## To do
Only the lines from the line containing "The height and width of the screenshot is (1080, 1920)." to the end of the records, both included, belong in the answer, copied exactly.

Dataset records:

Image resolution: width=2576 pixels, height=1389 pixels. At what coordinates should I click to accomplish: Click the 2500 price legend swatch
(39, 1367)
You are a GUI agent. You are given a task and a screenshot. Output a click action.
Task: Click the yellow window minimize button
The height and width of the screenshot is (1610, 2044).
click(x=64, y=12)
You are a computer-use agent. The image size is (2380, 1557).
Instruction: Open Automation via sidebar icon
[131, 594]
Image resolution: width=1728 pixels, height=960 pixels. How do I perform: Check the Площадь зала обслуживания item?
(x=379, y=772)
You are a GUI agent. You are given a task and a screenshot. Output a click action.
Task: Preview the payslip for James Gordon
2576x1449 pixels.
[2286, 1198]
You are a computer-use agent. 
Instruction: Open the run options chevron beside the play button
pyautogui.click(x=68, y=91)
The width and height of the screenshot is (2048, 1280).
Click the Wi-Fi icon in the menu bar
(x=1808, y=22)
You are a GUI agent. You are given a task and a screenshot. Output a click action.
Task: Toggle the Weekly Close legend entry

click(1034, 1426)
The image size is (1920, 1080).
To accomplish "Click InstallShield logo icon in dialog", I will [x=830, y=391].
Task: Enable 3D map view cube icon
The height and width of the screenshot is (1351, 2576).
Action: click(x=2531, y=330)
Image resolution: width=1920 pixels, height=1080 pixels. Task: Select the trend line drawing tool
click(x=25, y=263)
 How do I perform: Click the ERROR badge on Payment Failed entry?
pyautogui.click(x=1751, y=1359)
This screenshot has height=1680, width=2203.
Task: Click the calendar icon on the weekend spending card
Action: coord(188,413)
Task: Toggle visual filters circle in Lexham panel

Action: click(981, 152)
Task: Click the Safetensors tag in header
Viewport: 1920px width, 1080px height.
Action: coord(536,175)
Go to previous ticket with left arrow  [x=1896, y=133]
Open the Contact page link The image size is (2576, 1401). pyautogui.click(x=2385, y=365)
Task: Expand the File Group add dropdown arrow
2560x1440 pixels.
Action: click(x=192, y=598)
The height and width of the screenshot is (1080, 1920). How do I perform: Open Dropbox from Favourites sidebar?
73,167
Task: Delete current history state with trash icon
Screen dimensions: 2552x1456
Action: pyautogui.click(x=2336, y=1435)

## Solution to this task
The height and width of the screenshot is (1080, 1920). How do I perform: Open Dropbox from Favourites sidebar?
73,167
Task: Delete current history state with trash icon
Screen dimensions: 2552x1456
Action: pyautogui.click(x=2336, y=1435)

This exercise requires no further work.